World Wide Things Collection

Text by Nina Prehofer

One collection that brings together design objects from all over the world?

It sounds almost impossible, but that is exactly what the World Wide Things Collection (WWTC) is about, collecting design from the UNESCO Creative Cities Network. Designers, products, manufacturers and dealers are all connected on one unique and extensive marketplace.

What does a porcelain Thermos coffee flask that looks like a little bird wearing a jumper have in common with a brutalist concrete vase and geometrical CORIAN jewellery? Answer: They are all part of the World Wide Things Collection (WWTC) and come from Mexico City, Montreal and Graz – the first cities to take part in this global collection of design objects from the Cities of Design.

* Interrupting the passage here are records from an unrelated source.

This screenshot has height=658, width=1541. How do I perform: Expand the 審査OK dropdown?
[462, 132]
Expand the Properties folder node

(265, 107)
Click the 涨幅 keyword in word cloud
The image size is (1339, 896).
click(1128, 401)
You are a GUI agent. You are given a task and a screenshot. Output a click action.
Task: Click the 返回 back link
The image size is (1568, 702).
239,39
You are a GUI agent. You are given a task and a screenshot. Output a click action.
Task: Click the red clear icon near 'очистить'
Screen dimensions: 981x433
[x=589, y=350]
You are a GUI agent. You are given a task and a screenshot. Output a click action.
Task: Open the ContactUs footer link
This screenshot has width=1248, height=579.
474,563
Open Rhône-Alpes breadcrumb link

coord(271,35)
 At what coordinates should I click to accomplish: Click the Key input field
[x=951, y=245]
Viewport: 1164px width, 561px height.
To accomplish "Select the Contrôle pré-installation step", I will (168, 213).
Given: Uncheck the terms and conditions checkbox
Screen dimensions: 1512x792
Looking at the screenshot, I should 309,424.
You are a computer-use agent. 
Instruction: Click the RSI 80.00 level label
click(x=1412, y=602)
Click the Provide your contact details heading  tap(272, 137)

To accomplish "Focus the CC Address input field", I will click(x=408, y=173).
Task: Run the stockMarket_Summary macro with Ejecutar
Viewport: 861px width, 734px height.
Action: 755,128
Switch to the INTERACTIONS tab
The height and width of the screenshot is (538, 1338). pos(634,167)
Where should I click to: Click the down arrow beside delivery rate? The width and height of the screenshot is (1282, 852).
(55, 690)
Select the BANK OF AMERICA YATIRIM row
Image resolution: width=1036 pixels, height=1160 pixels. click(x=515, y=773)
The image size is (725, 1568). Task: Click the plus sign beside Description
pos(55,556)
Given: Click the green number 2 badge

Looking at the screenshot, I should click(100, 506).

UNESCO Cities of Design project

The UNESCO Creative Cities Network was set up in 2004 to promote cooperation with and between cities that have recognised creativity as a strategic factor in sustainable urban development. One hundred and eighty cities are now part of the Network, and work together internationally in seven different disciplines. The World Wide Things Collection was developed in 2017 as a new UNESCO Cities of Design project, and grew out of a collaboration between Anne Thomas (Montréal), Pierre Laramée (Montréal) and Eberhard Schrempf (Graz). It was initially launched as a pilot project as part of Design Month Graz 2018.

The vision

The curators’ vision was to create a platform from which both the creative community and business could benefit. The project is designed to showcase the wealth of good ideas and products, and harness the potential for partnership and exchange between the UNESCO Cities of Design. Designers, producers and dealers are able to present their products on a global platform, and are connected within the creative community. In short, the WWTC is a global marketplace for choice design products, and the growing selection is presented in a range of formats including exhibitions, shops, conferences, meetings and congresses. The Collection is literally a “hyperloop”: it showcases products created in UNESCO Cities of Design, and also facilitates the exchange of ideas, designs and best practice.